Resisting Evil IV
When a Christian engages in lawful homicide, either as executioner or soldier, it is the ruler and not he who is morally responsible for the killing. The soldier or judge is merely the instrument of a ruler whose power comes from God, as Christ informs Pilate during the interrogation. [John 19.11]: "Thou couldest have no power at all against me, except it were given thee from above: therefore he that delivered me unto thee hath the greater sin.” In Romans 13 St. Paul sums up the Christian position succinctly, “Not in vain does he [the ruler] hold the sword.” Vengeance belongs to God, who then delegates that power to the ruler. Christians, then, are to foreswear the right to vengeance, though in exchange the ruler must protect the innocent from violence. The ruler must not only punish malefactors but defend his kingdom or empire against invaders. His subjects or citizens, correspondingly, have a duty to pay their taxes, obey the laws, and defend their country.
This, then, is the true social contract: not the fantasies of an imaginary state of nature dreamed up by utopian philosophers, but a polity in which the members are expected to treat each other as kinsmen, at least honorary kinsmen. The Christian political reasoning depends on an important premise, that the commonwealth—whether it takes the form of city republic or kingdom or empire—is a legitimate human institution that requires the power to defend itself. In the high Christian Age, Thomas Aquinas would make it clear that Christians owe a primary moral duty to their family and a civic duty to their commonwealth.
Other more radical interpretations, when applied to everyday lives, can lead to pernicious consequences. The greatest Catholic moral theologian, St. Alphonsus de Liguori, while laying down conditions for a just war, is careful to explain that a conscripted subject does not sin even by fighting in what turns out to be an unjust war. “I was only following orders” may not be an excuse for a war criminal, but it is a justification even for the citizens of a republican government that has decided to go to war on patently unjust grounds, such as the possession of imaginary weapons of mass destruction. It must be said, however, that soldiers who enlist or reenlist, knowing that they shall be called upon to kill civilians in an unjustified conflict, would seem to have assumed responsibility for their own unjust actions and those of their commanders.

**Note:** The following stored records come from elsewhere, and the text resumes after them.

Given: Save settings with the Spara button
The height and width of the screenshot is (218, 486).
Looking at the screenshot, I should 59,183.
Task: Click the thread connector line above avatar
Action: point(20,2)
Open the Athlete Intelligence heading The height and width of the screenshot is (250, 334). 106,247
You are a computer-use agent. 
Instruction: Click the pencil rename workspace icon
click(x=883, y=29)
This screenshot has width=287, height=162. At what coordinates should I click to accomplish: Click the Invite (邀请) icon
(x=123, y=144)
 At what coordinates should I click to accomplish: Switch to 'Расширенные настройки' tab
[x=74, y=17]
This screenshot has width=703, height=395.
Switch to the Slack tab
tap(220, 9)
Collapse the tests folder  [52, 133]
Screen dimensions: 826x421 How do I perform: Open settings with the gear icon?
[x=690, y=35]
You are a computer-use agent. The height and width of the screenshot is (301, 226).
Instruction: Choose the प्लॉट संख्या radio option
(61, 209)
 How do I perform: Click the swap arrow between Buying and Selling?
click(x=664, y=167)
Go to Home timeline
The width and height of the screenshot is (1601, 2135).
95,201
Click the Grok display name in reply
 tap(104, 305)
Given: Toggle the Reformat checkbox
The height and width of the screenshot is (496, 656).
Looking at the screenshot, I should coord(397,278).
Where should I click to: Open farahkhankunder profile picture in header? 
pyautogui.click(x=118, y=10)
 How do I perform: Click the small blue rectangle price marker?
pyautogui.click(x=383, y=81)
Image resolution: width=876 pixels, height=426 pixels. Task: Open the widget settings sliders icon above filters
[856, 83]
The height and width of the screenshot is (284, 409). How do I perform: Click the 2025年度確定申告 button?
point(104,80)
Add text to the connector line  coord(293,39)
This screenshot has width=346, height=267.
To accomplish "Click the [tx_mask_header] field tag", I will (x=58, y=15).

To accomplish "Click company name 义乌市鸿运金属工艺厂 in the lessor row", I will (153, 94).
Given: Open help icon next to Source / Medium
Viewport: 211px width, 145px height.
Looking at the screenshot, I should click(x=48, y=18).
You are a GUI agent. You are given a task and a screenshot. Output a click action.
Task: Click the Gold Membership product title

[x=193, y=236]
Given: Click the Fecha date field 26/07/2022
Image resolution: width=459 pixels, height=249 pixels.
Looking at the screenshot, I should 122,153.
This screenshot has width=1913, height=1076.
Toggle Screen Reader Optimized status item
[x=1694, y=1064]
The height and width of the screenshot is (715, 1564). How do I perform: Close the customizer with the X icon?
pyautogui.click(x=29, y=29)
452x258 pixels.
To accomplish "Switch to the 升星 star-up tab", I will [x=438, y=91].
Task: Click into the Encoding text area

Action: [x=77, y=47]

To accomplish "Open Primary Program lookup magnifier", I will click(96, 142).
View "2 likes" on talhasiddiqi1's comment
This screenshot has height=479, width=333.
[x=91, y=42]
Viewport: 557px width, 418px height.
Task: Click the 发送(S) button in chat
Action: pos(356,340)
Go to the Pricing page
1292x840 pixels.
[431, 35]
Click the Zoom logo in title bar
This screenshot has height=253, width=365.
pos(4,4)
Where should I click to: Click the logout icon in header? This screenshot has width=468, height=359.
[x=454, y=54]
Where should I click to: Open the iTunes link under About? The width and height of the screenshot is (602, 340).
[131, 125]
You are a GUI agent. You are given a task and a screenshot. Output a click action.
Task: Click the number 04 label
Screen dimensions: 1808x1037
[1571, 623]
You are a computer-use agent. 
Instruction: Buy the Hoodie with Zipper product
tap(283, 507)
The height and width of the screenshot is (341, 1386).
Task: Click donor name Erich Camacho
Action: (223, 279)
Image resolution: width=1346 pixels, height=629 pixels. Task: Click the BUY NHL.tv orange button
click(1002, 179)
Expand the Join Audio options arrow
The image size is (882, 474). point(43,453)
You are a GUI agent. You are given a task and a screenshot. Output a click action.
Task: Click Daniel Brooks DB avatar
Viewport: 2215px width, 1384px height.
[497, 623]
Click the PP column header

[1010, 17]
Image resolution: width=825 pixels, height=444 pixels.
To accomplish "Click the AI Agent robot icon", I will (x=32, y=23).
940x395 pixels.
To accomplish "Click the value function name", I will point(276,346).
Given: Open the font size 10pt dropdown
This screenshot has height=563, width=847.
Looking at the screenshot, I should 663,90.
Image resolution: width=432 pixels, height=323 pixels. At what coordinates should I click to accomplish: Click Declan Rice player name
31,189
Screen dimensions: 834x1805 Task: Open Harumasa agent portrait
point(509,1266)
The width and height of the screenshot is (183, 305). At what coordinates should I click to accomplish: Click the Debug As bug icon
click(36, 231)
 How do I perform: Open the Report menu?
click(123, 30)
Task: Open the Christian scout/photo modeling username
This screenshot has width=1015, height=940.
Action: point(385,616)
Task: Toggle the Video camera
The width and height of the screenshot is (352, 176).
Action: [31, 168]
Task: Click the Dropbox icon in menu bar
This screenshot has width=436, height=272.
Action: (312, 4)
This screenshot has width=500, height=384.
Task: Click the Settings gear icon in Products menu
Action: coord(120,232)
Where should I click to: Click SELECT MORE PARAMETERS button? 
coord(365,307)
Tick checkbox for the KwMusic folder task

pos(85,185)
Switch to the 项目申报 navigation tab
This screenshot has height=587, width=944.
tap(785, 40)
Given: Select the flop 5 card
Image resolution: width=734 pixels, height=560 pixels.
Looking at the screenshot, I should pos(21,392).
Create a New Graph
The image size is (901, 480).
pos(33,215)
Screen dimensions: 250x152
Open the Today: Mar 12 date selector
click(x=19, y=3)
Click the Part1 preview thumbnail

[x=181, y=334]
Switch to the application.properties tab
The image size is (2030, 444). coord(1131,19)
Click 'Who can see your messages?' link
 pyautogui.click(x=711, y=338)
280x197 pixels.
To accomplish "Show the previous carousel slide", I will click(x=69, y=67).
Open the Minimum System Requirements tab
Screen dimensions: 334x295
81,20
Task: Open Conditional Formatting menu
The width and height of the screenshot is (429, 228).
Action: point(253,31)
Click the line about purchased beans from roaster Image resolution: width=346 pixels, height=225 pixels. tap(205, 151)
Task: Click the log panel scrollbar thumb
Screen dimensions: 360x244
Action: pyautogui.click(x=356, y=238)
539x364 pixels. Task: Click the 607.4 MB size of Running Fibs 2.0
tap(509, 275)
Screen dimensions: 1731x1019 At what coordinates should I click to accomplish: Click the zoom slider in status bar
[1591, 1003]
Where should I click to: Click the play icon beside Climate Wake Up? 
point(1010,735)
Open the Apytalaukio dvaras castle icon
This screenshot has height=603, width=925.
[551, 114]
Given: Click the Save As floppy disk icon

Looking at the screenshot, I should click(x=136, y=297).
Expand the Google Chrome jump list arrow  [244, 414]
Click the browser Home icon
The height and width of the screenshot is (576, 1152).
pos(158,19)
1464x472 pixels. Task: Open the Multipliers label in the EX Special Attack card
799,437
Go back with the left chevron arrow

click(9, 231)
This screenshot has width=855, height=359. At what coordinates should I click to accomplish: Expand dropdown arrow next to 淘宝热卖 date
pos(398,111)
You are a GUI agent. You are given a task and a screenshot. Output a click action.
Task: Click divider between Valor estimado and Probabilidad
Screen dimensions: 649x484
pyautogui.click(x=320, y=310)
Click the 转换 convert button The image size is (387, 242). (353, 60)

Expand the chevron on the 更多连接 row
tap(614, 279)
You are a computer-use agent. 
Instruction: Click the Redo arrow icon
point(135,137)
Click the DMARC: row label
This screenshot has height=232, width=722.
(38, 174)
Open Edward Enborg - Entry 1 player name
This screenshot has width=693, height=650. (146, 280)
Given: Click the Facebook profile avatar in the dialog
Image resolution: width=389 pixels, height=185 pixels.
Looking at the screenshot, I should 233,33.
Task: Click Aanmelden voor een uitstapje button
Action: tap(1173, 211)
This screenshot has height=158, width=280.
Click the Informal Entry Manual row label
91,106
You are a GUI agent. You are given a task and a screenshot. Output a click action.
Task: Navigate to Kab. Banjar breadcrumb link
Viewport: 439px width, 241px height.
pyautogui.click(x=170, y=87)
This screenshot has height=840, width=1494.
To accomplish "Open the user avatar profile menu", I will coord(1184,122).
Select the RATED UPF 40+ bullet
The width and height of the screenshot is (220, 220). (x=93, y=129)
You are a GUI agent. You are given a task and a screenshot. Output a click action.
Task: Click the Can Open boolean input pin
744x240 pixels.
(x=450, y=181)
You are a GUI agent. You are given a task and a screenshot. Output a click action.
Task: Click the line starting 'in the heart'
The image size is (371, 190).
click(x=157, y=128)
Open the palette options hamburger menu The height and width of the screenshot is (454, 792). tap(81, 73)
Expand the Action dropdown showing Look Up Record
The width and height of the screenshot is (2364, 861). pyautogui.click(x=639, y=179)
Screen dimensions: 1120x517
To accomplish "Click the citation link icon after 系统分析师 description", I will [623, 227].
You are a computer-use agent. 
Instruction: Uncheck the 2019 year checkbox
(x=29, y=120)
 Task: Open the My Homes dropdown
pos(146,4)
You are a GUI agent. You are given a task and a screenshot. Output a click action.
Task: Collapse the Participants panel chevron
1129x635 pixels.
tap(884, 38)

The permission to defend one's life is not without limits either in Christian moral theology or in pre-Christian customs and law, but certain actions were justified or even approved. In the Pentateuch, a householder could kill a thief in the night without having to pay blood money: “If a thief be found breaking up, and be smitten that he die, there shall be no blood shed for him.” [Ex 22,2:]. The Book of Esther [8-9] recounts approvingly a Persian decree permitting Jews to use armed force to repel attackers. Samson, judge and hero, had few qualms about killing Philistines, a divine mission which he was born to carry out. The Old Testament, in fact, is filled with stories of executions, wars, homicides, and even human sacrifices that were carried out, so it is claimed, in response to divine instruction.
It goes without saying that Christians interpret such passages of the Old Testament in light of the New Testament's emphasis on kindness and mercy, and they are cited here only to show that pacifistic interpretations of Scriptures are a distortion for any Christian who is not a Marcionite, that is, for anyone who respects the Old Law. Nonetheless, as I observed above, there are limits, and anyone who interprets Old Testament violence as a justification for bombing the civilian subjects of an evil ruler or persecuting inconvenient minorities, such as Palestinian Christians and Muslims, sins against the Second Great Commandment.
If Jesus really had intended us never to resist evil and violence, He would have been repudiating the authority of the Law at its most fundamental level and writing a blank check to the powers of evil, both natural and supernatural. Even in the context of the New Testament, the instruction to turn the other cheek is one of the many passages in which Jesus is advising Christians not to seek revenge from each other or take their brothers to court. Elsewhere, however, in warning the disciples of his imminent departure, He instructs them to buy weapons for their protection. In the past he had taken care of their needs, but once He is gone, they should carry luggage, and, if they do not have a sword, they should sell their cloak to buy one. [Luke 22:35-38] Attempts to interpret this passage ironically are among the usual bad-faith efforts to cut and trim the Scriptures to fit the fashion of the day.